▶ [Stored data]
— Begin —

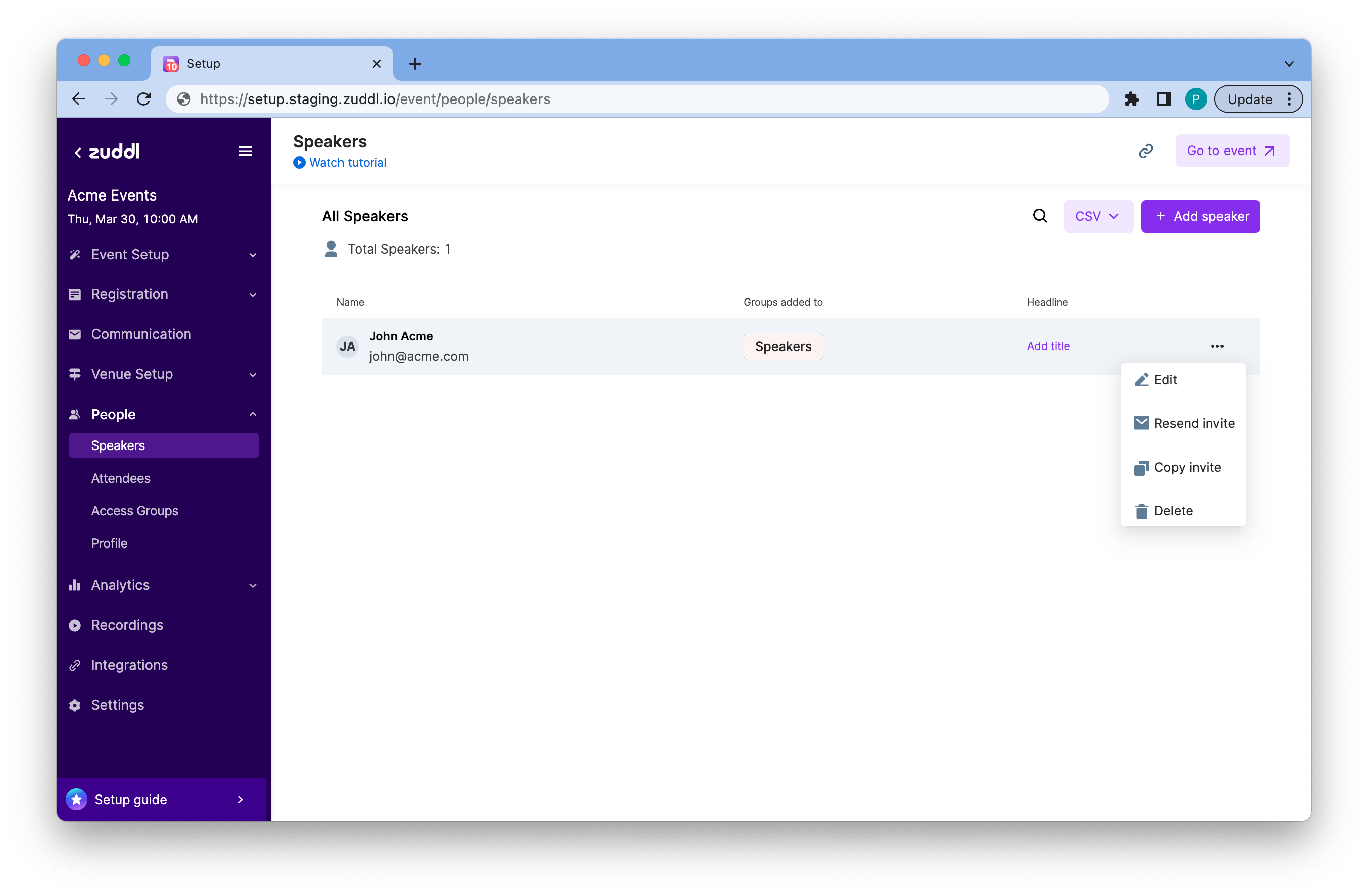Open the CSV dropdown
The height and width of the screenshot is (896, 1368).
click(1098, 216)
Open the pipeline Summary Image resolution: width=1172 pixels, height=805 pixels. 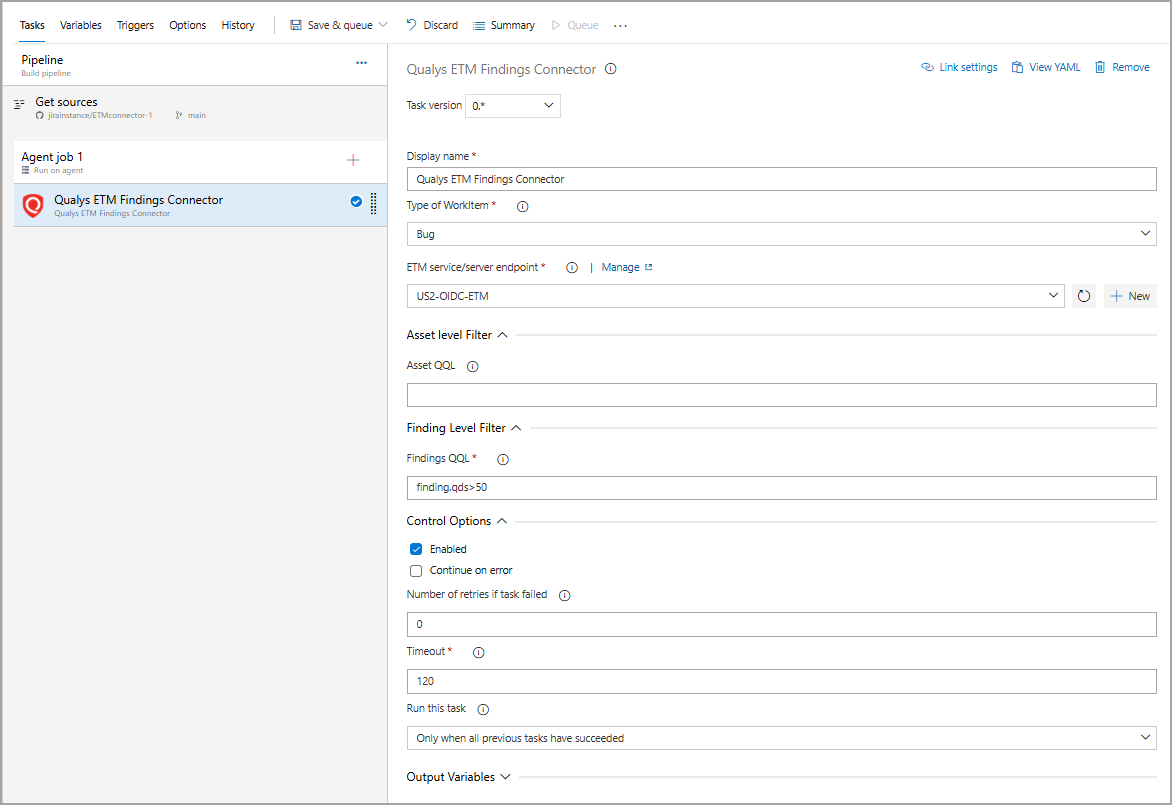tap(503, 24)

— End —
— Begin —

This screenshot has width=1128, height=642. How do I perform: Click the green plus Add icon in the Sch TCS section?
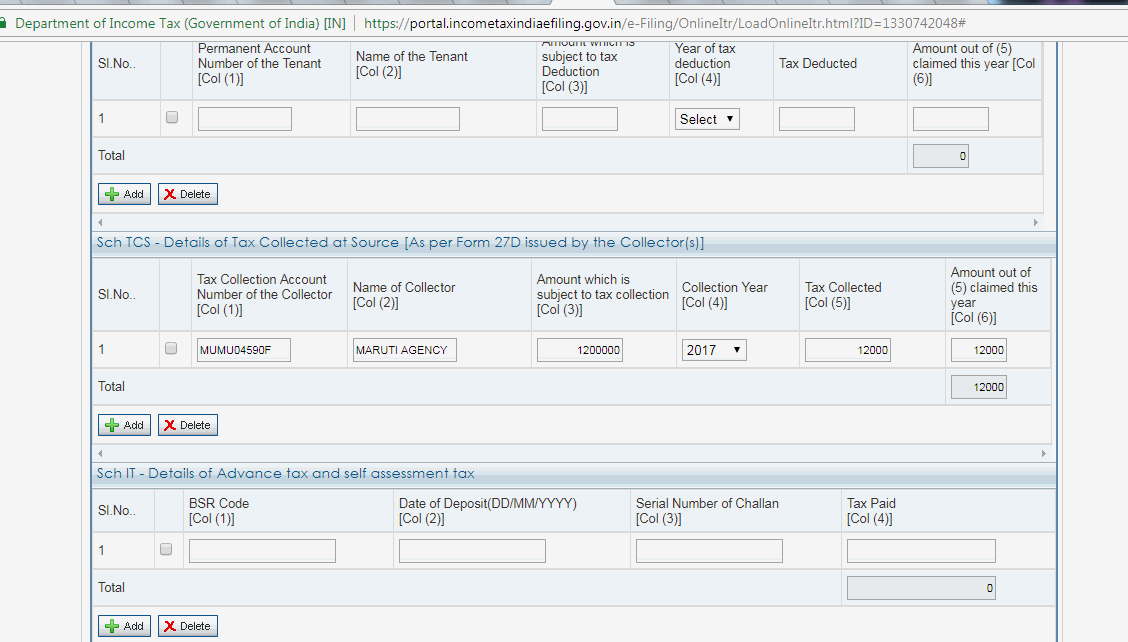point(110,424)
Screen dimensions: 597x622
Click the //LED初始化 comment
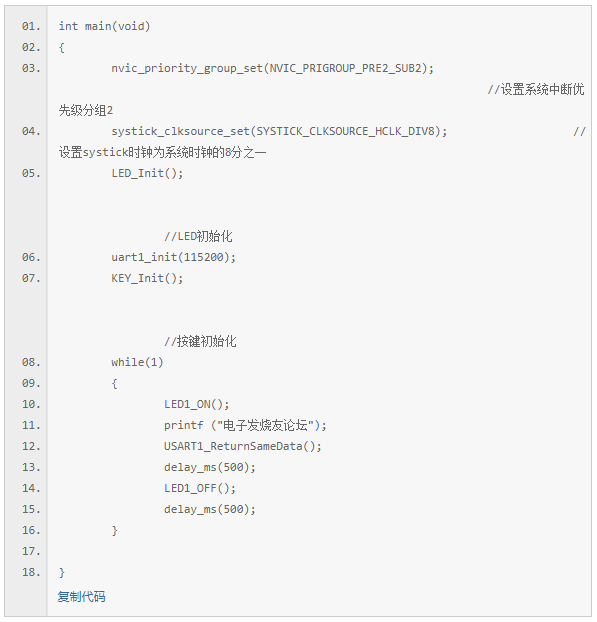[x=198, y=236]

— End —

▶ [Task details]
Could you reproduce the material above, starting at the line that contains "Screen dimensions: 597x622" and stopping after the line that contains "[x=198, y=236]", with the pictures left out?

▶ [Task answer]
Screen dimensions: 597x622
Click the //LED初始化 comment
[x=198, y=236]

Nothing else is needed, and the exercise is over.